Opinions Sun, 14 Oct 2018

Mahama's economic record still the best

The four years of the Mahama administration brought good economic luck, some prudent policies but also a few instances of self-inflicted pain.

Growth in the Ghanaian economy saw a significant growth during the four years. Growth was supported by strong private consumption in the economy and heavy government spending on capital projects.

The Mahama administration followed prudent fiscal policies for the most part.

Apart from the IMF support to instil discipline into the economy, the administration stayed away from any large handouts to boost the economy when it appeared that growth was faltering.

The period between 2013 and first quarter of 2015 was a challenging year both in terms of the global economic environment and the climatic conditions that impacted our agriculture.

As such, policies by the Ministry of Finance and the Economic Management Team were geared towards adjusting to the prevailing conditions while they ensured the economy remained resilient.

Their policies also strived to ensure the continued building of the productive capacities of the economy. The Finance Ministry and the Economic Management Team implemented prudent policies that ensured that the economy continued to register relatively significant growth during between the second quarter of 2015 and 2016 while inflation was kept in check.

Fiscal policies were geared towards facilitating growth of the private sector. The administration gave financial support to some private companies including Ernest Chemist and Tobinco to expand its operation and increase production

The administration brought back the Ghanaian economy to good health from the brink when it was saddled with high fiscal and current account deficits and high inflation and falling cedi at the time the global economy was fighting lingering slowdown.

Ghana was seen as a bright spot and our growth was projected to remain among the highest in the world before Mahama exited office. The World Bank, the IMF and other financial institutions description of the Ghanaian economy during the time of Mahama as one of the fastest growing economies did not come about by accident.

Ghana attained that level because of the investments the Manama administration made in the oil and gas sectors, education, health, private sector and the level discipline the IMF conditionalities brought instilled in the economy.

The program also reduced the vulnerability of the country's balance of payments in a gradual manner. This allowed the economy to continue on a relatively steady growth path over the whole of 2016.

The administration ensured that the future growth of the economy was protected in spite of election year pressures. Inflation that resulted from both, the depreciation of the cedi against the dollar and low prices of our gold and cocoa on the world market remained stable throughout 2016.

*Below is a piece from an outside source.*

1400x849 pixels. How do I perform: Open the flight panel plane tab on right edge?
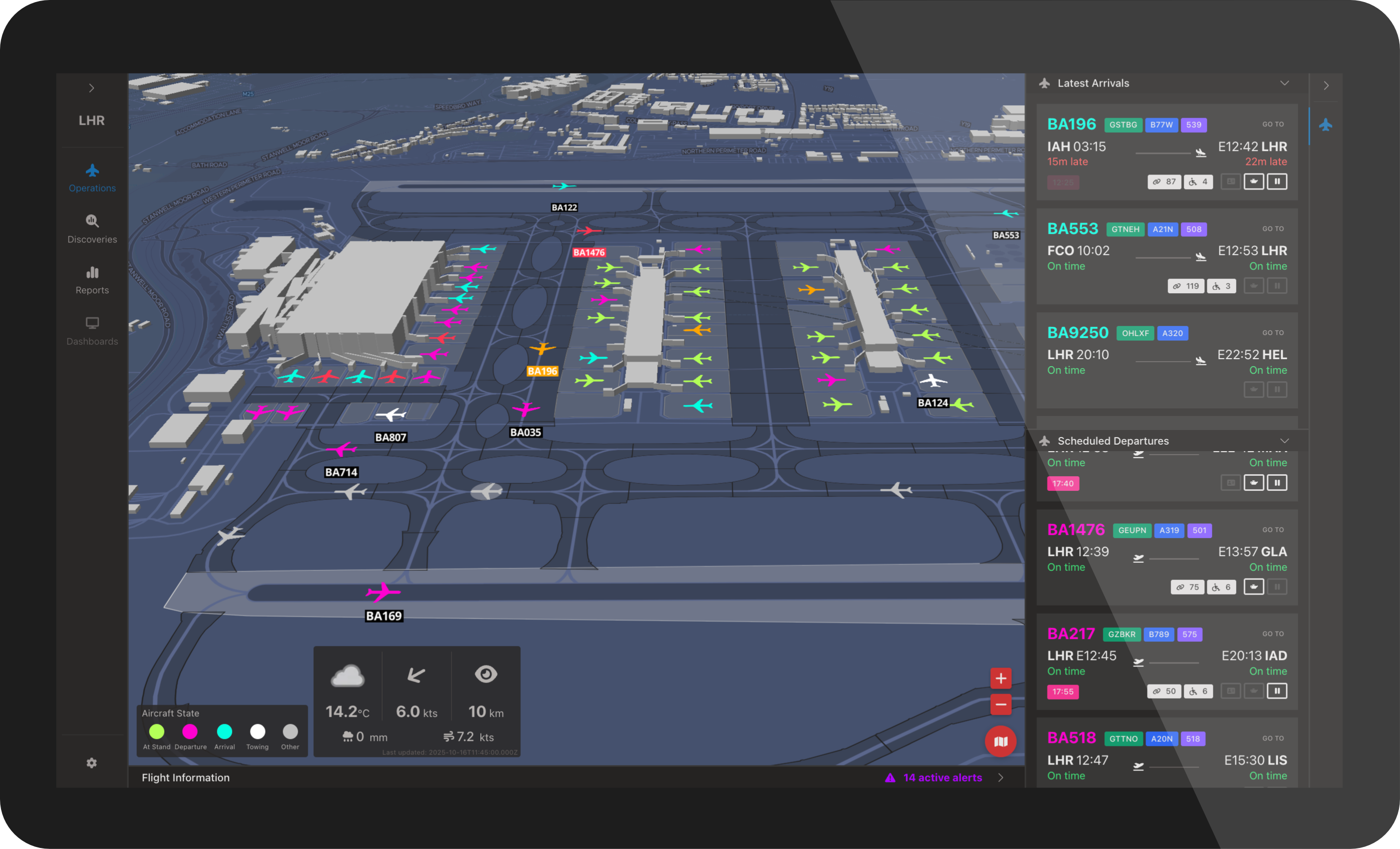(1326, 126)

The decision to swap the trainees allowance system with the students loan scheme and to follow the constitutional provision of progressively free secondary education were not just political decisions, they were difficult but prudent economic decisions.

Mr Mahama made one thing clear: that his government wasn't going to compromise its prudent measures with populism to the detriment of the health of the economy.

He was determined to continue to follow sound and prudent economic policies, to ensure that Ghana got a bright future. So of these policies were not popular with the masses especially, the introduction of the loan scheme to replace the allowance system.

He said his government will not take decisions for short-term political point scoring and lived by that principle. When he met students during his 2016 election campaign, he reiterated his position that his government will not shy away from taking those difficult but longer-term healthy economic decisions, if those decisions were in the interest of the country.

His opponents twisted that courageous position for political convenience. He was described by his opponents as an insensitive leader and planted that picture of the former President in the minds of the trainee nurses and teachers.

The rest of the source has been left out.